Google has said that it will stop supporting Microsoft's Internet Explorer from the start of next month.

Rajen Sheth, senior product manager for Google Apps, said that as the web has evolved from ‘simple text pages to rich, interactive applications including video and voice', old browsers cannot run many of these new features effectively.

Sheth said: “Many other companies have already stopped supporting older browsers like Internet Explorer 6.0 as well as browsers that are not supported by their own manufacturers.

“We're also going to begin phasing out our support, starting with Google Docs and Google Sites. As a result you may find that from 1st March key functionality within these products - as well as new docs and sites features - will not work properly in older browsers.”

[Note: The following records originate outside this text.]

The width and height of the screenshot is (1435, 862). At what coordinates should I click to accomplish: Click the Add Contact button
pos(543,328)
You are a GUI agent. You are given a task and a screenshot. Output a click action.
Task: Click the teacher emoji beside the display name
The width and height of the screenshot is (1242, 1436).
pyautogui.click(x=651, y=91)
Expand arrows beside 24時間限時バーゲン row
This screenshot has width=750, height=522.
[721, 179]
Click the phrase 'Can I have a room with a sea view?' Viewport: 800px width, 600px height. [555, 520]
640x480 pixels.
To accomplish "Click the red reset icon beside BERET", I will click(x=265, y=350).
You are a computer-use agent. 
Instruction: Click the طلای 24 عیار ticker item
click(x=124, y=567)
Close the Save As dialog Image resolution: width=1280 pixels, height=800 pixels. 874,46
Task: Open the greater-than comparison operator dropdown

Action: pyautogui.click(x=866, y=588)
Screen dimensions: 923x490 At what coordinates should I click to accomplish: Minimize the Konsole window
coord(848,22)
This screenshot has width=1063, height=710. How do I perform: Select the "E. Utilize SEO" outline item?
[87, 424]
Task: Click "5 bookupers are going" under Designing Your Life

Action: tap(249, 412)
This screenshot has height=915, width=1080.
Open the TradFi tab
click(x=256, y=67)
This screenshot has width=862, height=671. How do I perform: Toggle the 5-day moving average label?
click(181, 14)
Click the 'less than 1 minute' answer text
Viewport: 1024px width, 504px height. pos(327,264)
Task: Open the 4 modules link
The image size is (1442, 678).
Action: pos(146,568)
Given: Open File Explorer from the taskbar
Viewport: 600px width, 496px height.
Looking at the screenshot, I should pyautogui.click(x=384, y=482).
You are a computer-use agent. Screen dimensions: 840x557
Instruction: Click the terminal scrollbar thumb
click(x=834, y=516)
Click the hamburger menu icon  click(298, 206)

Google followed Microsoft's lead by encouraging upgrading to Internet Explorer 8, or advanced versions of Firefox, Safari or its own Chrome browser. “2010 is going to be a great year for Google Apps and we want to ensure that everyone can make the most of what we are developing. Please take the time to switch your organisation to the most up-to-date browsers available,” said Sheth.

Meanwhile a report in the Daily Telegraph has reported that IE6 is still used by 300,000 health workers, but the Department of Health has advised that hospitals and other users upgrade to at least version seven of the software as soon as possible.

Security flaws are the main reason that has been cited, but poor performance is also a problem for users of IE6. This follows a recent revelation by security blogger Brian Krebs who said he caught a glimpse of a computer screen at a local bank, with the manager using IE6.